U.N. The effect of Canadian wildfires on sustainable development
The effect of wildfires on sustainable development
With only 10 years left to achieve the Sustainable Development Goals, world leaders in September 2019 called for accelerated action in the next decade to deliver at the scale and speed required. Climate change and global heating however, are increasing the likelihood and intensity of wildfires, which could have a growing impact on the achievement of the Sustainable Development Goals.
For example, the 2019–2020 Australian bushfire season came at the end of the second hottest year on record, with multiple record high temperatures experienced across Australia at the beginning of its wildfire season. This has created far more flammable conditions than usual, leading to multiple megafires and a total burned area said to be over 18 million hectares (186,000 square kilometres, an area bigger than England and Wales).
In addition to the widely reported impact in terms of immediate loss of life, homes and animals in developed parts of the world, the growing scale of wildfires around the world can also have serious impacts on a number of the Sustainable Development Goals.
GOAL 1: No poverty and GOAL 2: Zero hunger
The poor are often hit hardest by global heating.
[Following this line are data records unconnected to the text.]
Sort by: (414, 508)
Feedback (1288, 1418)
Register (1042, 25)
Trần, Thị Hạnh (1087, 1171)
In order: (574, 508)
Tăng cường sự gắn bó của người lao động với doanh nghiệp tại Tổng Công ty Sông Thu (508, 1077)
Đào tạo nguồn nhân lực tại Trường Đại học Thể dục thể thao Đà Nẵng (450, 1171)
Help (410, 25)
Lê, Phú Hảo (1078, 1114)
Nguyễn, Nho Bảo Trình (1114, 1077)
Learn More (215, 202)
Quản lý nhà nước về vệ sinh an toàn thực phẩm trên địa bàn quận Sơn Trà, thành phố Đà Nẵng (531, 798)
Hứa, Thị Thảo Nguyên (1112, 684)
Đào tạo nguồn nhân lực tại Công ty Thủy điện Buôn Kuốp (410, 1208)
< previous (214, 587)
They are the ones least able to adapt; they also tend to be more heavily reliant on natural resources, such as firewood, forest-based plant food and medicines. Forests provide food and medicines for indigenous peoples and many others. Many people’s livelihoods, especially in developing countries, depend on intact forest resources, and an abnormally large wildfire can be disastrous.
GOAL 3: Good health and well-being
Smoke from wildfires causes air pollution and is bad for your health no matter where you live. Wildfires release harmful pollutants including particulate matter and toxic gases such as carbon monoxide, nitrogen oxides, and non-methane organic compounds into the atmosphere. Wildfires can cause displacement, stress and anguish to people who have to flee them, beyond those who suffer direct impacts.
The United Nations Children’s Fund (UNICEF) reported on 23 September 2019 that wild forest and peatland fires across Kalimantan and Sumatra, Indonesia, were putting nearly 10 million children at risk from air pollution. In many countries, escape and protection from air pollution is a privilege not everyone can afford or has equal access to. Air purifiers and good quality pollution masks can be expensive. Those who can’t afford to take time off work may not be able to avoid areas cloaked in smoke, for example.
Women and girls, especially in developing countries, tend to be more at risk during disasters such as megafires. According to the United Nations Development Programme, the poor are likely to live under circumstances that make them less likely to survive and recover from a disaster event. Studies have shown that disaster fatality rates are much higher for women than for men due, in large part, to gendered differences in capacity to cope with such events and insufficient access to information and early warnings.
GOAL 6: Clean water and sanitation
Particulates and black carbon from forest fires are carried in the air and enter water courses. Researchers have quantified and characterized the black carbon flowing in the Amazon. “In aquatic ecosystems, effects of acidity, nitrogen, and mercury on organisms and biogeochemical processes are well documented. Air pollution causes or contributes to acidification of lakes, eutrophication of estuaries and coastal waters, and mercury bioaccumulation in aquatic food webs,” says a study titled Effects of Air Pollution on Ecosystems and Biological Diversity in the Eastern United States.
GOAL 9: Industry, innovation and infrastructure
When they spread to urban or semi-urban areas, wildfires can damage infrastructure such as power lines, mobile phone masts and homes. Rebuilding may be costly or time consuming.
GOAL 12: Responsible consumption and production
Extravagant lifestyles and unsustainable consumption of natural resources in many countries, and associated pollution, are contributing to global heating which in turn makes wildfires more likely.
Wildfires release carbon dioxide (CO2) and other greenhouse gases into the atmosphere and contribute to global heating when the size of the fire exceeds the CO2 reabsorption potential of re-growth. Particles and gases from burning biomass can be carried over long distances, affecting air quality in regions far away. Particles can also land on snow and ice, causing the ice to absorb sunlight that it would otherwise reflect, thereby accelerating global warming. Wildfires on highly combustible peatland are particularly relevant for climate as they emit far more CO2 than ordinary forest or bush fires. These phenomena are known as climate feedback loops and increase the burden of emissions that must be reduced to limit global temperature increase.
While humans have used fire to manage landscapes for thousands of years, current wildfires, exacerbated by global heating and drought, are growing in scale and impact, destroying houses, infrastructure and wildlife—affecting biodiversity. They can cause economic decline, at least in the short term.
“We have 10 years to drastically reduce our emissions to maintain the 1.5°C target,” says United Nations Environment Programme climate change expert Niklas Hagelberg. “Not meeting this target will seriously undermine efforts to achieve the Sustainable Development Goals.”
The United Nations has declared a Decade of Action on the Sustainable Development Goals.